HackerOne, a project by Microsoft and Facebook that seeks to reward those who will identify bugs present in key technologies that power the Internet has been setup. HackerOne will reward hackers or anyone who will identify and report vulnerabilities on Sandbox Escape, The Internet (key technologies e.g. DNS), Open SSL, Python, Ruby, PHP, Perl, and many others at a minimum rate of $300 per report. Depending on the nature of the identified bug, HackerOne can reward up to $5,000 dollars. Each program available for hacking has specific minimum reward bounty.
The bounties don’t seem much compared to what other hackers are paid by the tech giants. Google for instance paid $40,000 dollars to a hacker by the name of Pinkie Pie for identifying serious vulnerabilities on Chrome. Previously the same hacker had been paid a total of $120,000 for identifying flaws with Chrome on two occasions. Each report (actually from contests promoted by Google) gave him $60,000. Just last month Microsoft had announced that it will be paying a British hacker $100,000 for identifying security issues on on Windows 8.1 security protection protocols. Facebook on the other hand ignored a security bug report that led to the hacker to post details about Mark Zuckergerg on his Facebook Timeline.

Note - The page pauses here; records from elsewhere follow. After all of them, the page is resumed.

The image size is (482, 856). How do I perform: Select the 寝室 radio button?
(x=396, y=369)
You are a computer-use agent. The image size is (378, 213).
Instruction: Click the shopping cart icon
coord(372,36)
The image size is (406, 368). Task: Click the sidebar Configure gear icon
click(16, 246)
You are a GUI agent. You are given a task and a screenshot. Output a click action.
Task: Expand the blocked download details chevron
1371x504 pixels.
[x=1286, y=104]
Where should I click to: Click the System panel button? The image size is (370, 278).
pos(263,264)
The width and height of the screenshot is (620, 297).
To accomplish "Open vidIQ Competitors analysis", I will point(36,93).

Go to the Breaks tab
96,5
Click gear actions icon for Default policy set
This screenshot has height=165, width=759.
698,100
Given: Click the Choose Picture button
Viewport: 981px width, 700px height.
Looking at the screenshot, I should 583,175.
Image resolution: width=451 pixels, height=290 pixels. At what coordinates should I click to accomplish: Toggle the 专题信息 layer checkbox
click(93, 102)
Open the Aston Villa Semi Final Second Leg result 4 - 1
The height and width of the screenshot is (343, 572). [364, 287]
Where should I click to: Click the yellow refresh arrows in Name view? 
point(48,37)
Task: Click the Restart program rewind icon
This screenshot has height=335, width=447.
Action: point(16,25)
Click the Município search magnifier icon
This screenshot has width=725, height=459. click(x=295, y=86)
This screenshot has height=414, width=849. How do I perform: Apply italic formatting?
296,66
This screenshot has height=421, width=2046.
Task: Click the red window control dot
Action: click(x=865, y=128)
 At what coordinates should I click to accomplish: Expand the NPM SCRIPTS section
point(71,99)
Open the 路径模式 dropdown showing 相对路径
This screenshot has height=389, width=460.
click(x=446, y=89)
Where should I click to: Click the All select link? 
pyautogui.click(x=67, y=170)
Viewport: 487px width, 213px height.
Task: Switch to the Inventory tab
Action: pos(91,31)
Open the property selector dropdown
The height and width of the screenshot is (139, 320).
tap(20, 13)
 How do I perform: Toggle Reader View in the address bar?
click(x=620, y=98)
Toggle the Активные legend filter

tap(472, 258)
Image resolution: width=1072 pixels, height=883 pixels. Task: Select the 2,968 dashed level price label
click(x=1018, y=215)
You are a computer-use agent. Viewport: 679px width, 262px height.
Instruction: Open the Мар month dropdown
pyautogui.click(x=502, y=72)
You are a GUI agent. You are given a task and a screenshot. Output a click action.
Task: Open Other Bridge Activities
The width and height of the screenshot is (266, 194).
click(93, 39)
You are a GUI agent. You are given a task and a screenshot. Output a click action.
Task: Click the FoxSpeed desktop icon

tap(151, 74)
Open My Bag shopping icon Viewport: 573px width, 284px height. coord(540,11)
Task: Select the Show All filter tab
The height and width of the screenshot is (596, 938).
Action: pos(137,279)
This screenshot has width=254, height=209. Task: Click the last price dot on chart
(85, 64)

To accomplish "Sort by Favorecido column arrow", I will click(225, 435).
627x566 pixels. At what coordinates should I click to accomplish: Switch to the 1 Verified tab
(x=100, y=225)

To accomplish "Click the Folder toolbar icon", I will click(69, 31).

HackerOne promotes the project in these words, “We’ve selected some of the most important software that supports the internet stack, and we want you to hack it. If the public is demonstrably safer as a result of your contribution to internet security, we’d like to be the first to recognize your work and say “thanks” by sending some cash to you or your favorite non-profit”.
Every report will be required to follow a set of rules and after the ruling of a panel of experts drawn from Microsoft, Facebook and Google, the reporters and hackers will be rewarded accordingly.
Appetizing rewards up there, why am I not a hacker?